In all of those above cases, I will sometimes take it to the band for some further ideas or tweaks, or I might just keep it completely as I wrote it if I think it is solid enough. But usually the band has some great ideas.
Sometimes I have an initial riff, take it to the band, and we develop more music, or an initial lyric, and off we go as a group songwriting session. Those are usually quite fun and satisfying. Sometimes someone else comes up with the riff or chords, and that triggers a writing session.
Sometimes someone has some lyrical ideas scratched together, and asks me, or the band, to develop chords, which leads to a melody, which leads to a group songwriting effort.
Anecdote to illustrate:
Recently the band was working to outline music for a project we are co-developing with another couple of musicians from another band - a musical play (we are all over the place). We realized one "scene" needed a song. So while I was transcribing some notes, and some others were discussing some other points of concern, one of the band members (from my band) sat there quietly and wrote the lyrics for a song in about three minutes.
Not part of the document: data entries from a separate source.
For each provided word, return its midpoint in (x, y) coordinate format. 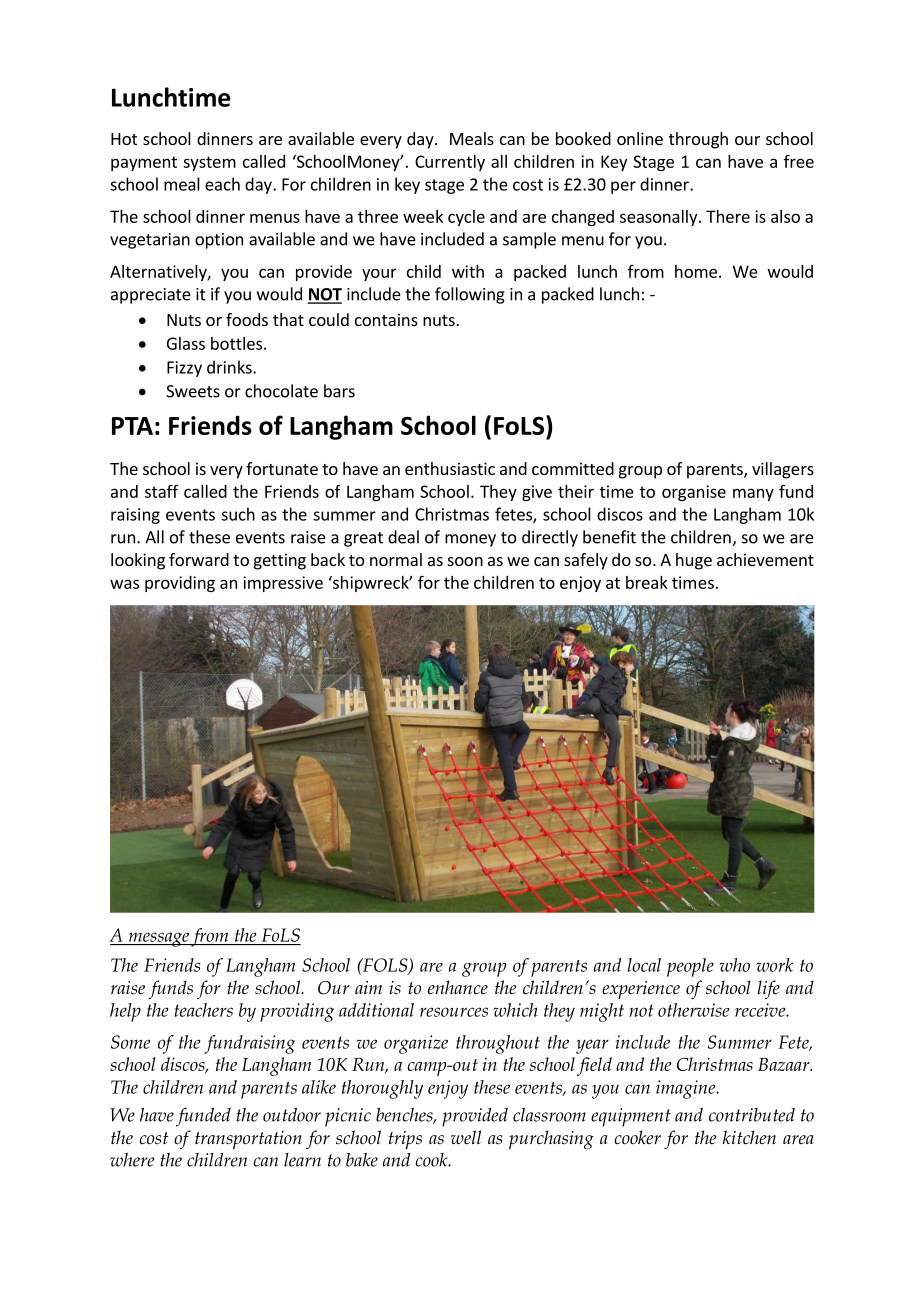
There (728, 216)
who (735, 965)
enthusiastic (450, 468)
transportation (248, 1140)
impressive (283, 584)
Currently (450, 163)
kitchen (749, 1137)
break (647, 582)
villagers (783, 470)
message (158, 939)
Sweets (193, 391)
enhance (458, 987)
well (466, 1137)
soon (465, 561)
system (209, 163)
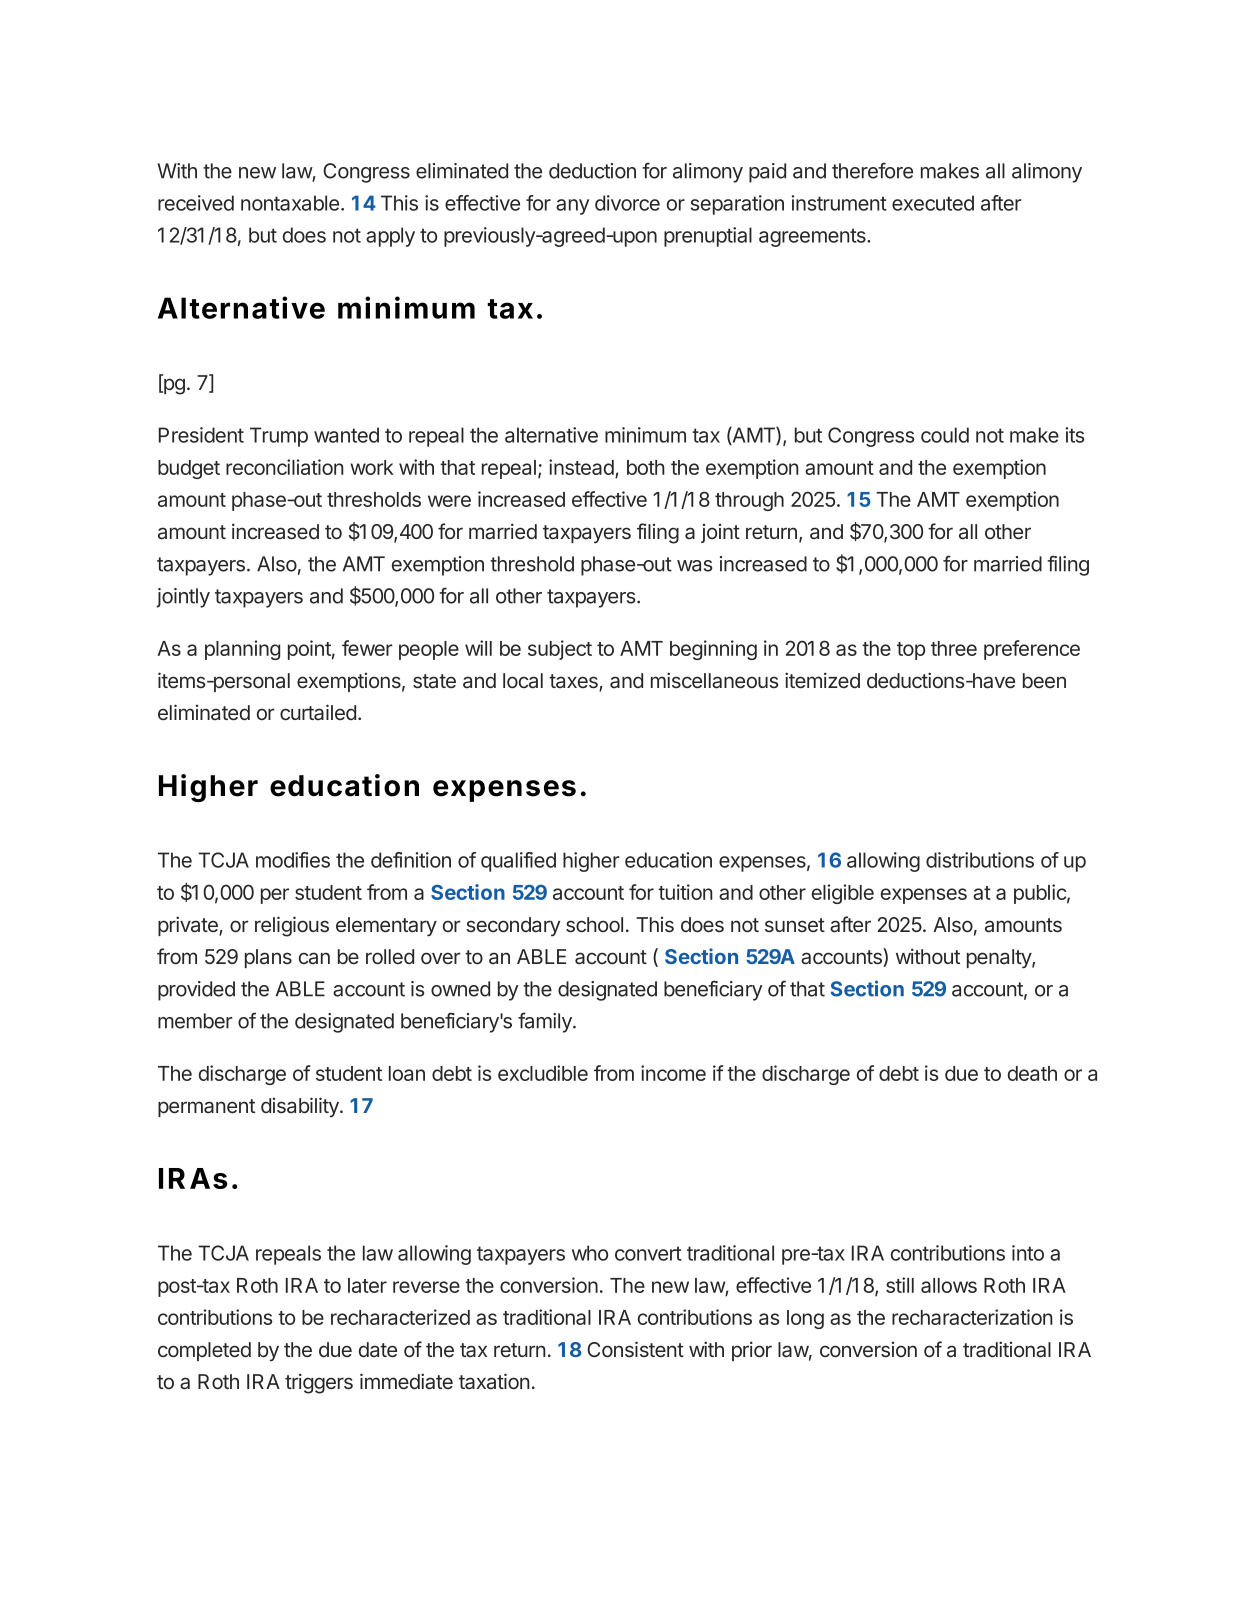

After presenting the lyrics (which were spot on for the scene), we had him sing through how he might think the melody goes. Two of us from my band got guitars and played along, mixing chords and melody lines to accompany and mimic his singing, and we developed the chords and melody. We ran through it a few times, suggesting tweaks to his melody lines and the chords ("go higher at the end of that verse", "hold that note longer, then go low in the next line", "that needs something like an A, but not a regular A, maybe A7?" etc). We then did a quick recording in the home studio. We had that basic track down about 45 min after he started writing.
Apparently, not everyone works like that - the members from the other band just sat in awe as the frenzy of a Hard To Port songwriting session swirled around them.
And we don't always work like that. But when we do, it is awesome!